Moses, King David, and Paul; all murderers and David an adulterer on top of that.  We delude ourselves believing it was because they were brave and bold.  Not true.  Moses excused himself on grounds that he was, “slow of speech and slow of tongue.”  Paul’s testimony to the Corinthians was that he was “with you in weakness and in fear and in much trembling.”  On these grounds I am more than qualified for a fruit-bearing season.  

It’s the disruption, the waiting, the life upheaval that is the most difficult.  Yet Gods’ desire, His purpose, is wrought as much in the forty years of shepherding as in the forty years of wandering and waiting for the Promised Land. 

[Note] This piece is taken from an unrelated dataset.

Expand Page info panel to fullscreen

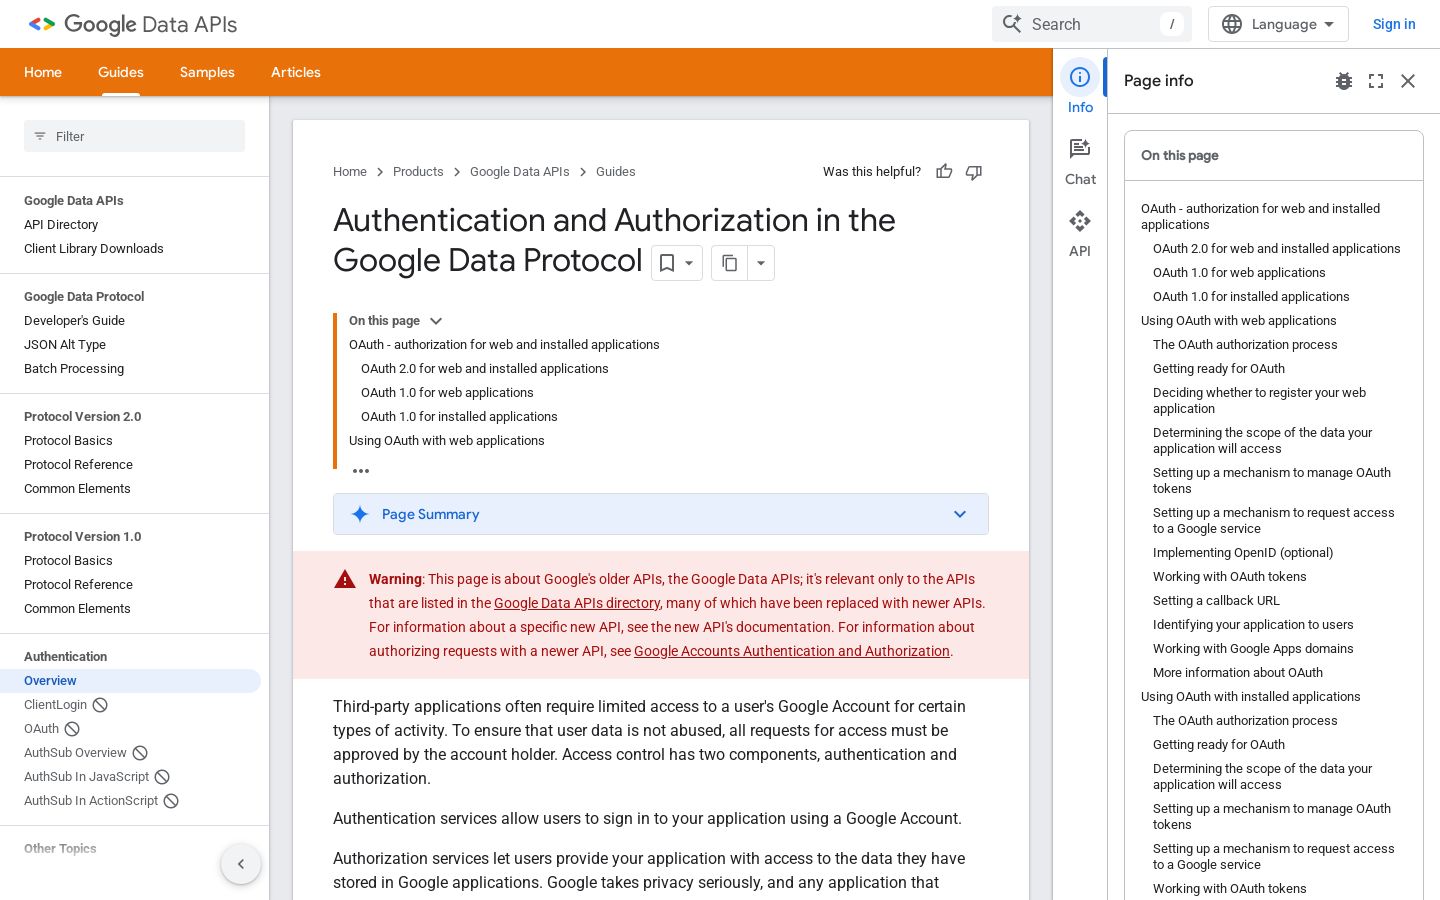(1376, 81)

My own burning bush won’t be leading a nation or nailing thesis to a Wittenberg door.  It may be greater platform for my writing or greater opportunity to minister to my neighbors.  Meanwhile Midian is a harder place to live than the kings courts in Egypt.  I just have to trust in the loving kindnesses and sovereign care of the King.  Through it all I hope to gain the heart of Moses who “left Egypt, not fearing the wrath of the king; for he endured, as seeing Him who is unseen.”